To do: Copy each line of the entries beneath that contains the word "computer".

Exercise materials section start

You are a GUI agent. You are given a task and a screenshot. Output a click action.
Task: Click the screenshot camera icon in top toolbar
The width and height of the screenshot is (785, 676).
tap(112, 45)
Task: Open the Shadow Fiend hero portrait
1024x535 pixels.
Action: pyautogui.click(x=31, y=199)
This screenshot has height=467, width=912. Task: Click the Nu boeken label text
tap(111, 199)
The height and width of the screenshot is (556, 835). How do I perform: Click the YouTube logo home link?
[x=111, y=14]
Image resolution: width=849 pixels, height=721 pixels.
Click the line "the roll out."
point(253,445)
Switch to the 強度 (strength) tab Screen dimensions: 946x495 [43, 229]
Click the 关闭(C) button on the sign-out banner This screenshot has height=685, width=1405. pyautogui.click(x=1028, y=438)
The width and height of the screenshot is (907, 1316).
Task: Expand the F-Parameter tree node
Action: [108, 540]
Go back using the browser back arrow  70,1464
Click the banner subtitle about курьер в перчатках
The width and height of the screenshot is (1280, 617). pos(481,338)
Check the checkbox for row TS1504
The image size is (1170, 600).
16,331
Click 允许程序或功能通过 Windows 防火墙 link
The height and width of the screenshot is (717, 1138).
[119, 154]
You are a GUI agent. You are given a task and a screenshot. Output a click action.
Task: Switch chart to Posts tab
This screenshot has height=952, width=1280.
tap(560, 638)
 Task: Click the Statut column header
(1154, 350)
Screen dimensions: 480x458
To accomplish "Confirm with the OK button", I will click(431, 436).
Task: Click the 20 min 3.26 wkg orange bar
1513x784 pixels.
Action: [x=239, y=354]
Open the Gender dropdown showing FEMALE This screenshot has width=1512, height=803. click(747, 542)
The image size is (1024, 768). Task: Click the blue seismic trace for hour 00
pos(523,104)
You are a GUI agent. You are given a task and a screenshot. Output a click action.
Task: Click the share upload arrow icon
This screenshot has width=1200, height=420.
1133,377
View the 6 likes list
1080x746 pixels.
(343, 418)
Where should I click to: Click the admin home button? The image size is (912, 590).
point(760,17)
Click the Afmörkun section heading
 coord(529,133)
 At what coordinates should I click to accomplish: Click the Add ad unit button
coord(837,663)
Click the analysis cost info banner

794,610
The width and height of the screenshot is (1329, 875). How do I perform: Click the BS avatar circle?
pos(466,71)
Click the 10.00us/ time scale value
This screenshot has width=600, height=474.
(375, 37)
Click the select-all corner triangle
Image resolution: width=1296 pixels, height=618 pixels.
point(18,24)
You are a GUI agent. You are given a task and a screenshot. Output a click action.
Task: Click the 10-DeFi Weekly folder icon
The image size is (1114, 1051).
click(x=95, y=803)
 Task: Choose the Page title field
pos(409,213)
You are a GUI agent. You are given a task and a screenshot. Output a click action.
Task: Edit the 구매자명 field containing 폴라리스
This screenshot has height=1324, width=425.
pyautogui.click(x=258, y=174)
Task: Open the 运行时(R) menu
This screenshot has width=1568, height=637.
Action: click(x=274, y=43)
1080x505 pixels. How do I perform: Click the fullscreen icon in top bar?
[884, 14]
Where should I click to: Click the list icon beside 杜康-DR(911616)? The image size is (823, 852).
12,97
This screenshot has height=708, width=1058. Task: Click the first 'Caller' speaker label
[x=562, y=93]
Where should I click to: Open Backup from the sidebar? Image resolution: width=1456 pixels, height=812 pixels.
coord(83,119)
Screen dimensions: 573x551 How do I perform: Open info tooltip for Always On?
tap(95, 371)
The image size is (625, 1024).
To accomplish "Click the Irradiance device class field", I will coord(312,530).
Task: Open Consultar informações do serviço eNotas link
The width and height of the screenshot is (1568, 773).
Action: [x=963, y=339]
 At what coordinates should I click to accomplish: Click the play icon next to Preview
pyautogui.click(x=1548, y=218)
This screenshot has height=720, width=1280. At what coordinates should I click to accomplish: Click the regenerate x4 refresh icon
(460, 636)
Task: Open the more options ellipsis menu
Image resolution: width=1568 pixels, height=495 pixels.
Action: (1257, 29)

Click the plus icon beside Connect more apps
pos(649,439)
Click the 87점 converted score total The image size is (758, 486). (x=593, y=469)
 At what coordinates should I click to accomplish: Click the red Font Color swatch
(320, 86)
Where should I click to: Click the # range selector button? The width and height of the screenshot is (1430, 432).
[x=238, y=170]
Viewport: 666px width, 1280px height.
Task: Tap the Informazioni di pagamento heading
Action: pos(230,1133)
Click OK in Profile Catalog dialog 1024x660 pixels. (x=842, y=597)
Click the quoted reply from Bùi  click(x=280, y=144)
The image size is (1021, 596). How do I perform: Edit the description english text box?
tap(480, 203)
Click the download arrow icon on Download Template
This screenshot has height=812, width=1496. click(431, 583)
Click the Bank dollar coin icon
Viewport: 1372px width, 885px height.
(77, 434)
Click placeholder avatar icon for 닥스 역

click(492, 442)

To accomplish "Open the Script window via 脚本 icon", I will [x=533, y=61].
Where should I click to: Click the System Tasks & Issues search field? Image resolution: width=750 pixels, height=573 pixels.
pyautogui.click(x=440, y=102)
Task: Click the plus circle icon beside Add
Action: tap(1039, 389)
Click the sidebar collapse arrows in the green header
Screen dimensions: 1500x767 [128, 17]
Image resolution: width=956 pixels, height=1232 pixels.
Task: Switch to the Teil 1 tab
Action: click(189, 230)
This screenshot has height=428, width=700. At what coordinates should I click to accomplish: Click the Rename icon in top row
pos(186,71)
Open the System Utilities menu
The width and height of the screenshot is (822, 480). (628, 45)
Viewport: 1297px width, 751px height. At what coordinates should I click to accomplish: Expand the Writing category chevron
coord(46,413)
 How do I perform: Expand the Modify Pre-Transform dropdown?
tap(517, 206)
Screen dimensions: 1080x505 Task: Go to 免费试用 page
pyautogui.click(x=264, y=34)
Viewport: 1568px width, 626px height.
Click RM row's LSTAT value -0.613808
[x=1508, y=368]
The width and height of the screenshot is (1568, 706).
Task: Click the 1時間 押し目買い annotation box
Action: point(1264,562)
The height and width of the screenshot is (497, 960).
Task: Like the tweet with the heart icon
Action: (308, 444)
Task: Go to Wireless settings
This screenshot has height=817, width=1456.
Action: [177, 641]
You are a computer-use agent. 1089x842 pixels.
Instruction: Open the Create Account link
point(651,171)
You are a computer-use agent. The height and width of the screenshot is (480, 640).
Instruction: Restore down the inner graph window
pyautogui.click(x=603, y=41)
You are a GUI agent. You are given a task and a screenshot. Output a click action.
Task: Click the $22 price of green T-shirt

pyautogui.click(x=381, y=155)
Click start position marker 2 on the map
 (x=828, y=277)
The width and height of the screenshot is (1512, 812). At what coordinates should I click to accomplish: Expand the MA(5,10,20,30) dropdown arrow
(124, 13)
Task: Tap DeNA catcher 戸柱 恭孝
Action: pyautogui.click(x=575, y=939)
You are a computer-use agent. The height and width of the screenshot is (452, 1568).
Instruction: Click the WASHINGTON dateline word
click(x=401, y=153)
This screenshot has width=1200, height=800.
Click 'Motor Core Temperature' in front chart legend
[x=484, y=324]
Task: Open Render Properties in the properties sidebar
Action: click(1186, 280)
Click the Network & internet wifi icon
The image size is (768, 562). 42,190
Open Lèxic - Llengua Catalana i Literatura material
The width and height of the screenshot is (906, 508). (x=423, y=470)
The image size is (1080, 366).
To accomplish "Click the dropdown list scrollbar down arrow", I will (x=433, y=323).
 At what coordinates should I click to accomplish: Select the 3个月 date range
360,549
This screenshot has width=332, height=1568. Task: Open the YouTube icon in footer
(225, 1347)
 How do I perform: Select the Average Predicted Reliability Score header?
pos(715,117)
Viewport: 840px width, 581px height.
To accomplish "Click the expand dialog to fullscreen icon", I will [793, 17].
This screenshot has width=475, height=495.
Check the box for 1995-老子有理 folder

Exercise materials section end

Final answer:
You are a computer-use agent. 1089x842 pixels.
You are a computer-use agent. The height and width of the screenshot is (480, 640).
You are a computer-use agent. The height and width of the screenshot is (452, 1568).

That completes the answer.